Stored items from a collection
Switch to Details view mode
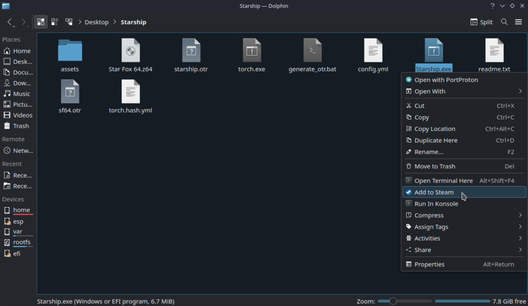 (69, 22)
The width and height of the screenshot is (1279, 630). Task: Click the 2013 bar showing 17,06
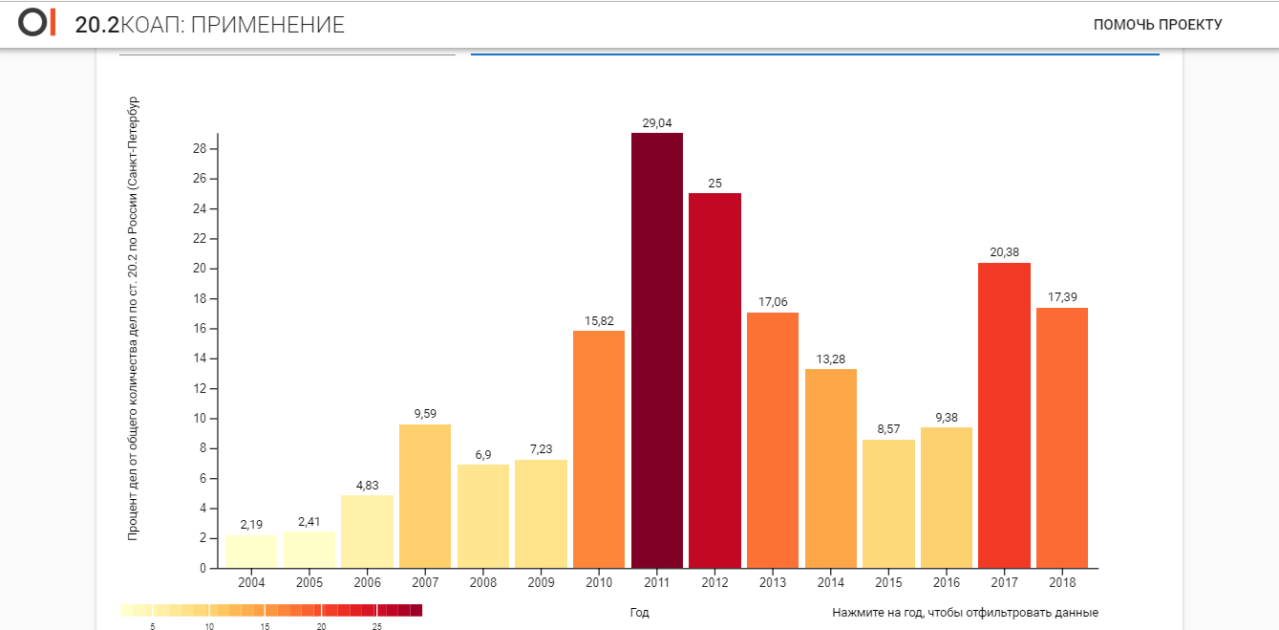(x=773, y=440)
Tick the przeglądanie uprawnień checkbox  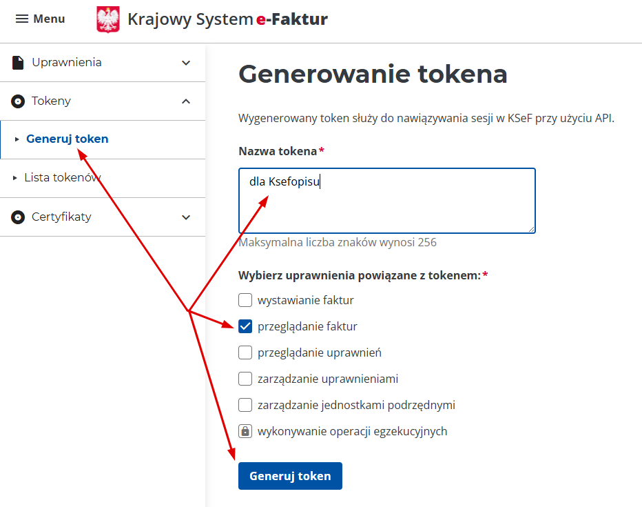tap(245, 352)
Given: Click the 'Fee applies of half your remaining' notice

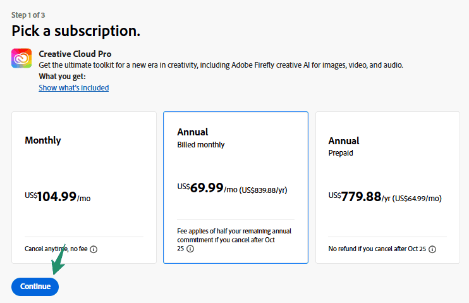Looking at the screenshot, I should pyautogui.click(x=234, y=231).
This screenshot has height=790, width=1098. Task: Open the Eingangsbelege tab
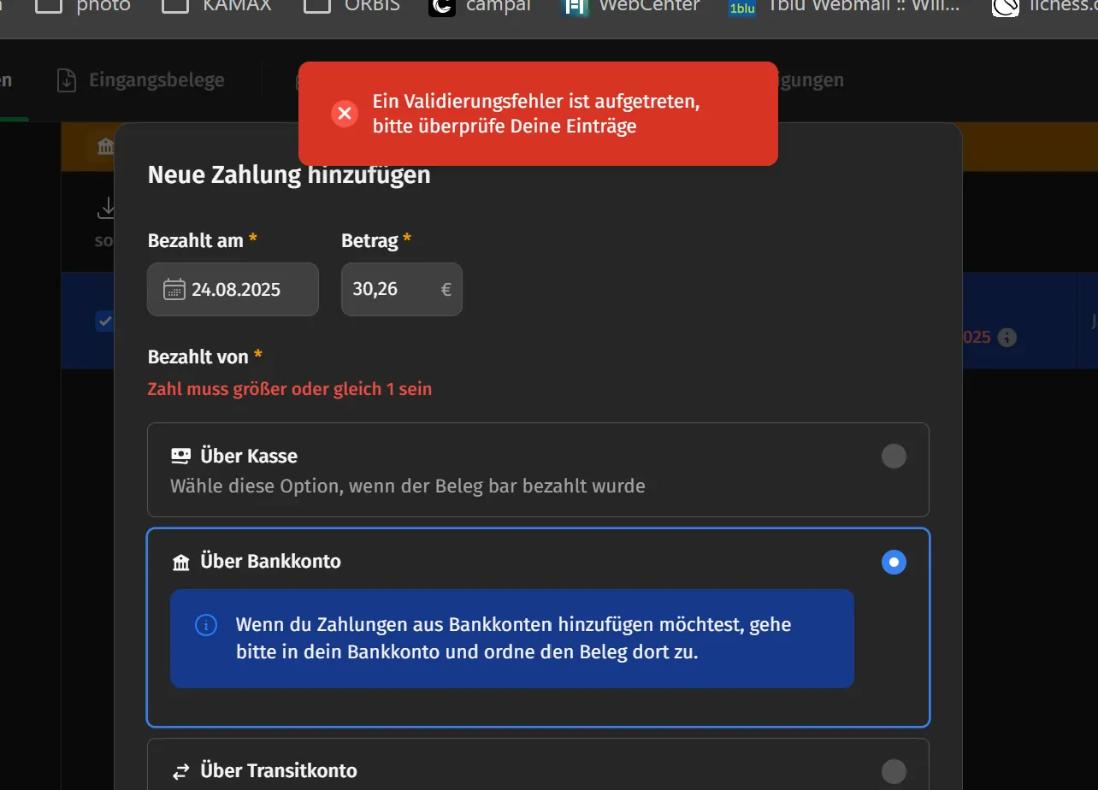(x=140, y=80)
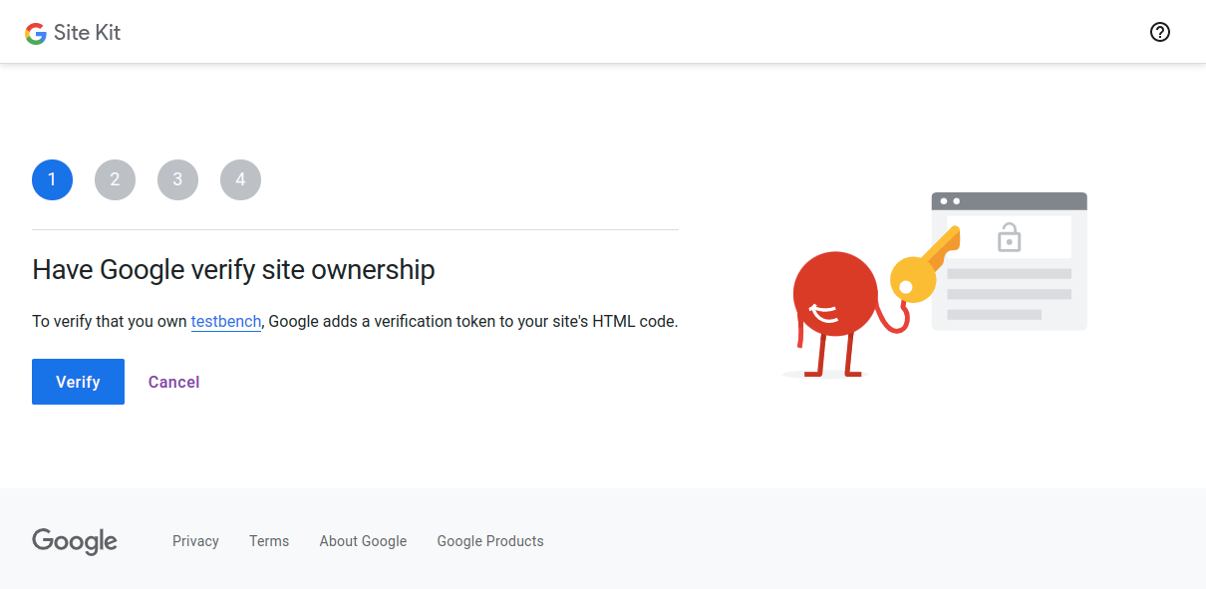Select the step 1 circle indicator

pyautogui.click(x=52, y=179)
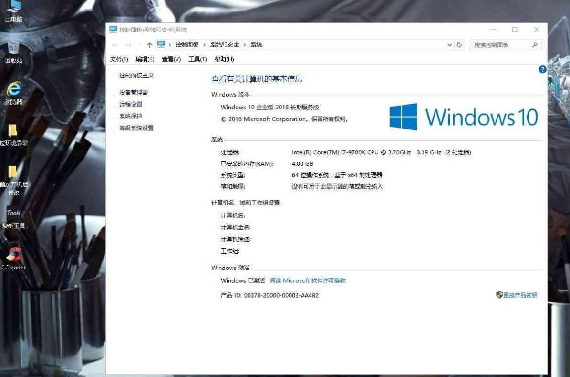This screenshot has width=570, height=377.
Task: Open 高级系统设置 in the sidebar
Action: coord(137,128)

PROBLEM TO WORK ON: Nothing but the lines from the one containing "Given: Click the" through the last line of the records above should appear, each repeated exactly, with no pictures.

RESPONSE AREA:
Given: Click the 'Fee applies of half your remaining' notice

Looking at the screenshot, I should pyautogui.click(x=234, y=231).
This screenshot has height=790, width=1098. Task: Open the Eingangsbelege tab
(x=140, y=80)
Select the step 1 circle indicator

pyautogui.click(x=52, y=179)
This screenshot has width=570, height=377.
Task: Open 高级系统设置 in the sidebar
Action: coord(137,128)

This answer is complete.